## What you will do
Although the data below holds other lines too, output only those from the line with "Impressum (74, 916)" up to and including the line with "Espace professionnel (1241, 16)", exactly as they appear.
╔══
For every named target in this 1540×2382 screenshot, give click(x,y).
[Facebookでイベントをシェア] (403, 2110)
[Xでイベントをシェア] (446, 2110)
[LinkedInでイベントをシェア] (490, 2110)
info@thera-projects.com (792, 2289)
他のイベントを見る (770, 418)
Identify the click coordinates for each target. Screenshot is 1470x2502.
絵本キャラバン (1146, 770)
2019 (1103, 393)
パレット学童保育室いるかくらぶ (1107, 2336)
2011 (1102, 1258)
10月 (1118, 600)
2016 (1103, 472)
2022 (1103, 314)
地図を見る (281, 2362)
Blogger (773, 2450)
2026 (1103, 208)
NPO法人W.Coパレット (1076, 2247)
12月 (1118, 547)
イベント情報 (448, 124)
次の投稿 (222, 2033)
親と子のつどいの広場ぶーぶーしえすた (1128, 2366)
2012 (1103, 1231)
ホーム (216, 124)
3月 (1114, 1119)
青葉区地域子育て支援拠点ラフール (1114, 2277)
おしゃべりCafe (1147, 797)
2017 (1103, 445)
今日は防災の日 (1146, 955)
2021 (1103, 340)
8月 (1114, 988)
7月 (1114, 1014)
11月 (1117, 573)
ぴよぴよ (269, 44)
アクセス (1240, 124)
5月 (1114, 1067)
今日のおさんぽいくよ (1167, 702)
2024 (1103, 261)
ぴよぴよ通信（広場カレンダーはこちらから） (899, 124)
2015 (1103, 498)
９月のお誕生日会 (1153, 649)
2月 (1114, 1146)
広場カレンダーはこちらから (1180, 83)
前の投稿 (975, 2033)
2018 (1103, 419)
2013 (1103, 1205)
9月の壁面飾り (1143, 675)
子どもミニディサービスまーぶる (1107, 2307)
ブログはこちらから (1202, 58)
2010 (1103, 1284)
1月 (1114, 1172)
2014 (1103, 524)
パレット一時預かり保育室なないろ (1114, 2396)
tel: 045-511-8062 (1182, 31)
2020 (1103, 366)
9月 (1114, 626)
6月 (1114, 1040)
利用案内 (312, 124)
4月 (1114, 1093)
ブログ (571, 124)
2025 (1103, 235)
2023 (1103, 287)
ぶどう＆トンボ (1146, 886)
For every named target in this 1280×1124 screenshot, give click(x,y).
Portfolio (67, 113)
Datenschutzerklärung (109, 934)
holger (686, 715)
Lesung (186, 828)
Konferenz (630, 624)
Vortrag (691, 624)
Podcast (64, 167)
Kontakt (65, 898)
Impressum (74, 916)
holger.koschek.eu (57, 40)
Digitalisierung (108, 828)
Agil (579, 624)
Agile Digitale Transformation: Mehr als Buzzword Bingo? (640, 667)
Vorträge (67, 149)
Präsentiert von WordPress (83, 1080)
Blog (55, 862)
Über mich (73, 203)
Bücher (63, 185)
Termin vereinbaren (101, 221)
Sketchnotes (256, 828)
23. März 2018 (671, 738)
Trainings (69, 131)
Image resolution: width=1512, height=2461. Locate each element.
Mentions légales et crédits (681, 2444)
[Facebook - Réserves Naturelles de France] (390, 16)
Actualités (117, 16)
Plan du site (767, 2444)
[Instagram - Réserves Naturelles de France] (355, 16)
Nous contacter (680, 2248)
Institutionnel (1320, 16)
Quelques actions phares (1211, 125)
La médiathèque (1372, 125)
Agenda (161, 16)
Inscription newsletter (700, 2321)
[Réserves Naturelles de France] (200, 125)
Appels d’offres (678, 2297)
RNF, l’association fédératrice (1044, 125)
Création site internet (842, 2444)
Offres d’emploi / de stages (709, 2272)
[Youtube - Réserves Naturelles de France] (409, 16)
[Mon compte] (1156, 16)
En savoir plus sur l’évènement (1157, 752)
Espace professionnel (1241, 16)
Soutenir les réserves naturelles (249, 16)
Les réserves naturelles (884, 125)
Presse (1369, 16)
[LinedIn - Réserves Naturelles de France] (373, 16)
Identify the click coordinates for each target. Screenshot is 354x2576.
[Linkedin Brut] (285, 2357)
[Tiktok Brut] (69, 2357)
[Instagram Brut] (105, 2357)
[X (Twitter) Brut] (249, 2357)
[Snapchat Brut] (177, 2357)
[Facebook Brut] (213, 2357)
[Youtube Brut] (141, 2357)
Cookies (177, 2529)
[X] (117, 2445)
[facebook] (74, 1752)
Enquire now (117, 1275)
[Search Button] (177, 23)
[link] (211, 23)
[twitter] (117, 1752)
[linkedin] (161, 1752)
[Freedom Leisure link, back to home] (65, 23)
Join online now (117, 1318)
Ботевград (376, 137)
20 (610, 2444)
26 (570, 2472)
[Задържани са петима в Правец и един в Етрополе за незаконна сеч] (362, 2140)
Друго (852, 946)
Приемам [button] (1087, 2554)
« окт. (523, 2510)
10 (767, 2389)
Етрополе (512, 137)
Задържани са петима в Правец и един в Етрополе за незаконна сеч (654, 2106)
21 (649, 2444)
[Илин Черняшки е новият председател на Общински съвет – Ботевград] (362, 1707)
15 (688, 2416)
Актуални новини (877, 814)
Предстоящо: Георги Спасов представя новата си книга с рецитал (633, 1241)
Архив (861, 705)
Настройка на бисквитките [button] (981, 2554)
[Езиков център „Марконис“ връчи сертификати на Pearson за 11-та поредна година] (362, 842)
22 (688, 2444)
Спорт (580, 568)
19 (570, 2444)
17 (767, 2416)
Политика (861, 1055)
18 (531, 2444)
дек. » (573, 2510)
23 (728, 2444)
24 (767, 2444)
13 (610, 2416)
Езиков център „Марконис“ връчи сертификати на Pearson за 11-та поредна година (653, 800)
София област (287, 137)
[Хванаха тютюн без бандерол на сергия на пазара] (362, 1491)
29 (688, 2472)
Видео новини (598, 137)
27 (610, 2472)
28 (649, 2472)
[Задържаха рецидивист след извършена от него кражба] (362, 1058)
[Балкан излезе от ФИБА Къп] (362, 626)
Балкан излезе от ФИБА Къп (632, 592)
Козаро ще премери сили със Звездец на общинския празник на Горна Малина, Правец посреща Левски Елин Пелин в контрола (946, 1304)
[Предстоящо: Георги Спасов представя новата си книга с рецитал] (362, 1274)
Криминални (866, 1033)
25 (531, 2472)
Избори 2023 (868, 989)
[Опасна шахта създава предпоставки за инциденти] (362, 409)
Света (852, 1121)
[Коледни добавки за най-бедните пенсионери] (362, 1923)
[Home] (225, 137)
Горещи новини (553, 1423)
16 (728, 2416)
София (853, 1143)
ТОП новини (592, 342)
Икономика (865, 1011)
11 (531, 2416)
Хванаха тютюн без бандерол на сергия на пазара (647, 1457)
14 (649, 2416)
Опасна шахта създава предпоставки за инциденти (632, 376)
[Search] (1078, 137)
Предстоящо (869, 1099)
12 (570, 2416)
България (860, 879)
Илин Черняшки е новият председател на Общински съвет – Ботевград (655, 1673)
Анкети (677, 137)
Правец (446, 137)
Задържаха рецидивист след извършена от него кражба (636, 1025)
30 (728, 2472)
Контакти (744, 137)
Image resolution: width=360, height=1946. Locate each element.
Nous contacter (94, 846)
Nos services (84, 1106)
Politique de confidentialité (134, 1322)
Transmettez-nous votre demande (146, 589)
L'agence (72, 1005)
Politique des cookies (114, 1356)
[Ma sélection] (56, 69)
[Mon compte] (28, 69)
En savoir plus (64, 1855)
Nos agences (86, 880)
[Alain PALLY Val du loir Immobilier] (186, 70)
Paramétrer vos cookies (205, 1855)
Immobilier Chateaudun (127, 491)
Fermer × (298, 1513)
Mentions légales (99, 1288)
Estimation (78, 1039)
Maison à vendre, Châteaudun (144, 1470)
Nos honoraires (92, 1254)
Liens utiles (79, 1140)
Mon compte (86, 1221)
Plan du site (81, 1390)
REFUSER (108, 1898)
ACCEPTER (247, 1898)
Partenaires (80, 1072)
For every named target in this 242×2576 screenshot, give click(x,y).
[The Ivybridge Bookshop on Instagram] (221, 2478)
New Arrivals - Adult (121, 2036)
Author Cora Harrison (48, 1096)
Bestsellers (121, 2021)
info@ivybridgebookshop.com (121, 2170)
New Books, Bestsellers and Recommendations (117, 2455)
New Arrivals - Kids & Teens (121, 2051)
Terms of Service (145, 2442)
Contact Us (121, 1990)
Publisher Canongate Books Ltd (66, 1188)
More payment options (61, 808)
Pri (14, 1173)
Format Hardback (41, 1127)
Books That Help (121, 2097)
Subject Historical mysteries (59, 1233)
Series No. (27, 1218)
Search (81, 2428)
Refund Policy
╚══
## Result of the task
Impressum (74, 916)
holger.koschek.eu (57, 40)
Digitalisierung (108, 828)
Agil (579, 624)
Agile Digitale Transformation: Mehr als Buzzword Bingo? (640, 667)
Vorträge (67, 149)
Präsentiert von WordPress (83, 1080)
Blog (55, 862)
Über mich (73, 203)
Bücher (63, 185)
Termin vereinbaren (101, 221)
Sketchnotes (256, 828)
23. März 2018 (671, 738)
Trainings (69, 131)
Image resolution: width=1512, height=2461. Locate each element.
Mentions légales et crédits (681, 2444)
[Facebook - Réserves Naturelles de France] (390, 16)
Actualités (117, 16)
Plan du site (767, 2444)
[Instagram - Réserves Naturelles de France] (355, 16)
Nous contacter (680, 2248)
Institutionnel (1320, 16)
Quelques actions phares (1211, 125)
La médiathèque (1372, 125)
Agenda (161, 16)
Inscription newsletter (700, 2321)
[Réserves Naturelles de France] (200, 125)
Appels d’offres (678, 2297)
RNF, l’association fédératrice (1044, 125)
Création site internet (842, 2444)
Offres d’emploi / de stages (709, 2272)
[Youtube - Réserves Naturelles de France] (409, 16)
[Mon compte] (1156, 16)
En savoir plus sur l’évènement (1157, 752)
Espace professionnel (1241, 16)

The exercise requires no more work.